City crews began plowing residential streets this Sunday, days after a major snowfall.
A call was made based on our policy and that was the decision that was made.- Winnipeg Mayor Sam Katz
A number of zones were missed or conflicted with garbage pickup.
Mayor Sam Katz said the extreme cold and excess snow are contributing to the problem, and crews are trying to “complete the work as quickly as possible.”
The warm weather anticipated on Thursday and through the weekend should ease snow clearing operations, he added.
City officials said crews will be deployed Wednesday night to deal with ridges and snow piled up at intersections. Katz said traffic played a big role in why some major streets have ruts and others are clear.
Crews are also out trying to plow sidewalks, but due to the extreme cold they have to use blowers rather than plows. Priority one and two sidewalks are expected to be completed by Thursday morning. Residential sidewalks won’t be completed for at least seven days.

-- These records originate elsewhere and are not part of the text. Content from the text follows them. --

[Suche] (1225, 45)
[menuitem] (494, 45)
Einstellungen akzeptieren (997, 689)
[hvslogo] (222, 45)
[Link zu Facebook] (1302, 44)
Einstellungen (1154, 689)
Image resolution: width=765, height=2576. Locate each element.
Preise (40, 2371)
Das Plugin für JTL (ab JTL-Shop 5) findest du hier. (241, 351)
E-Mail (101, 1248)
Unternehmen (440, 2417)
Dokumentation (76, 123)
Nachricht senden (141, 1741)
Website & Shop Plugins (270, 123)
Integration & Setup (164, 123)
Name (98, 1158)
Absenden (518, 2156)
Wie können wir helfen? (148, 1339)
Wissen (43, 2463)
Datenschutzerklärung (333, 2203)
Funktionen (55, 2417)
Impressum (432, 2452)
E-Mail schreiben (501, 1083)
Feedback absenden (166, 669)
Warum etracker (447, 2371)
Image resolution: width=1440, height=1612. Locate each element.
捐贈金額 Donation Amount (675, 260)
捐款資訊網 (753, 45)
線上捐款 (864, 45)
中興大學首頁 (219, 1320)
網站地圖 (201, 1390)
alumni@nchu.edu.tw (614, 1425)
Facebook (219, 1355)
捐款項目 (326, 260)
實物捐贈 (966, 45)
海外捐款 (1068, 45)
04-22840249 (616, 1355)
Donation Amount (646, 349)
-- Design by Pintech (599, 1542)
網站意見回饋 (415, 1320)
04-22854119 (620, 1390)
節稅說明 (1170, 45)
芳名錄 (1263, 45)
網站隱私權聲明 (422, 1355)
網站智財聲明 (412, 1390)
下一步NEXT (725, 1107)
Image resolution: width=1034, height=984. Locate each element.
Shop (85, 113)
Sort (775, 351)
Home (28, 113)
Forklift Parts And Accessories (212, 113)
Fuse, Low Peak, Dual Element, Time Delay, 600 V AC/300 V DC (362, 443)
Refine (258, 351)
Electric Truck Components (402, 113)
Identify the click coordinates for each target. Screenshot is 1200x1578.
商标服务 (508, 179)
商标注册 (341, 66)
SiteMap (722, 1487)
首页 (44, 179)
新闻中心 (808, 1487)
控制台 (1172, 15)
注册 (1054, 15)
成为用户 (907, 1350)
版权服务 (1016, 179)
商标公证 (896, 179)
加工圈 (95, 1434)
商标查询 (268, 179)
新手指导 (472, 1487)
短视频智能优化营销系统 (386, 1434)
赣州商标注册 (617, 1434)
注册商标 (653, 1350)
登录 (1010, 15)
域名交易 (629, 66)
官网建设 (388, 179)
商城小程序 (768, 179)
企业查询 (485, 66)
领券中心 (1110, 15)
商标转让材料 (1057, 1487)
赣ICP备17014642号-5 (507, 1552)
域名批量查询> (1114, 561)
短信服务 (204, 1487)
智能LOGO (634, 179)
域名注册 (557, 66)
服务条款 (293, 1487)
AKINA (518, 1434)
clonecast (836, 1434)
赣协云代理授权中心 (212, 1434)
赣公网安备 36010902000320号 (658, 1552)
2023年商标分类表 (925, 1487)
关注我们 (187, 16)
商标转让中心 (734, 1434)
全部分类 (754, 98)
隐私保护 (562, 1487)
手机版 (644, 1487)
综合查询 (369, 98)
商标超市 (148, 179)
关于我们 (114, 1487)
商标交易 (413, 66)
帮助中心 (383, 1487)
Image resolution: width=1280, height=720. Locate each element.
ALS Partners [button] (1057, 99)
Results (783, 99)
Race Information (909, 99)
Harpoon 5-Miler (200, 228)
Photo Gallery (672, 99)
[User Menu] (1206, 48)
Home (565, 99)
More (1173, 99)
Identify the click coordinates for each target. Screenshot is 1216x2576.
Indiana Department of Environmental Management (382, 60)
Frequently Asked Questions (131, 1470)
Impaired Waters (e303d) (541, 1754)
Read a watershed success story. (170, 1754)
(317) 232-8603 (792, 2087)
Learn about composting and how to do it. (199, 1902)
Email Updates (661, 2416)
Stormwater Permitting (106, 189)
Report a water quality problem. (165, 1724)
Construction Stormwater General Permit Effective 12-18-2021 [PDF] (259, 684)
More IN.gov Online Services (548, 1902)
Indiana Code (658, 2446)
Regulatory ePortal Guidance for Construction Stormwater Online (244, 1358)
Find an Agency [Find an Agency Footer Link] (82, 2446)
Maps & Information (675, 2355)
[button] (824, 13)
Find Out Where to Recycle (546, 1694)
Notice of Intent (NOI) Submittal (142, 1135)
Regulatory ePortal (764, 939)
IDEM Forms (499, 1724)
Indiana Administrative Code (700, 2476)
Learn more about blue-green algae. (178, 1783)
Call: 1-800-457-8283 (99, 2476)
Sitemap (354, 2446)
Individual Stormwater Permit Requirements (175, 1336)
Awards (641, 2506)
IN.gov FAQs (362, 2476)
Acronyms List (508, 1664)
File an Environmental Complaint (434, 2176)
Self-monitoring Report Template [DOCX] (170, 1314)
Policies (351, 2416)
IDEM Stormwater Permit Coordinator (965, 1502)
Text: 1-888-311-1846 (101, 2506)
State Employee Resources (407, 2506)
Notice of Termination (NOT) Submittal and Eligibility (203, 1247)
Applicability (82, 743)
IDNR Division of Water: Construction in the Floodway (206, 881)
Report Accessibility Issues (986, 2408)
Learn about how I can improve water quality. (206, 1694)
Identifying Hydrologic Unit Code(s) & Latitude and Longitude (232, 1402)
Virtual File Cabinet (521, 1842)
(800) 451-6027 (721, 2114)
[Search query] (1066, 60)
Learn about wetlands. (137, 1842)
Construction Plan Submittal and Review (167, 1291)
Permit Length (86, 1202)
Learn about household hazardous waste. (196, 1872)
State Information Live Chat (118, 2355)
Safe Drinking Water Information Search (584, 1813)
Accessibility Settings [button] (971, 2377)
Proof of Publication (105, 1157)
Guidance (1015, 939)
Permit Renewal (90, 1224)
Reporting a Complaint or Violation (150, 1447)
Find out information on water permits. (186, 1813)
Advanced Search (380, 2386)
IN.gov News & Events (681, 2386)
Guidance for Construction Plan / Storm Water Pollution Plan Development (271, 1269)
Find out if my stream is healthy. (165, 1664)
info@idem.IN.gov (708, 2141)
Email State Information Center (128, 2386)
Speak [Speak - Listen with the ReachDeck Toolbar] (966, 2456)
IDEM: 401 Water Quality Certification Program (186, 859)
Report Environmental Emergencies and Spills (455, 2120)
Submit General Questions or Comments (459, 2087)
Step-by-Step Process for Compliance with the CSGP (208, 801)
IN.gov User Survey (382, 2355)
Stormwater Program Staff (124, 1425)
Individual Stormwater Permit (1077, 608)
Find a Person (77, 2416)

As for those residential streets that were missed while the parking ban was in place, officials said all missed zones should be plowed by Saturday.
Katz hedges on whether plows should have gone out earlier
Katz admitted on Wednesday that there are a lot of questions about what happened with the city’s latest plowing efforts.
"Will there be people saying that we should have gone out earlier? Absolutely. I'm not going to disagree. I'm not going to agree," he said. "The realities are — was that an option? Yes but a call was made based on our policy and that was the decision that was made."
The city’s director of public works, Brad Sacher, acknowledged a lot of citizens are angry but said there was no way to better prepare for the weather.
“I think we’re all somewhat surprised at how low the temperatures got and how consistently they’ve stayed low and basically made it very difficult to go back and remove those ridges,” he said.
Chris Lorenc, the president of the Manitoba Heavy Construction Association, said roads are in very bad shape but said there’s only so much plows could do.
“We had snow dumps on the 22, 24, 26 [and] 27 — all in the midst of a deep freeze,” he said. “[That] is not a set of circumstances that we have typically been associated with.”
Now, officials are hoping the warm weather will allow re-deployed plows to do a better job.
According to Katz, hindsight is 20-20.
"I think if someone had a crystal ball and could have seen everything in the future, they might have made different decisions, but the reality is none of us have that," said Katz.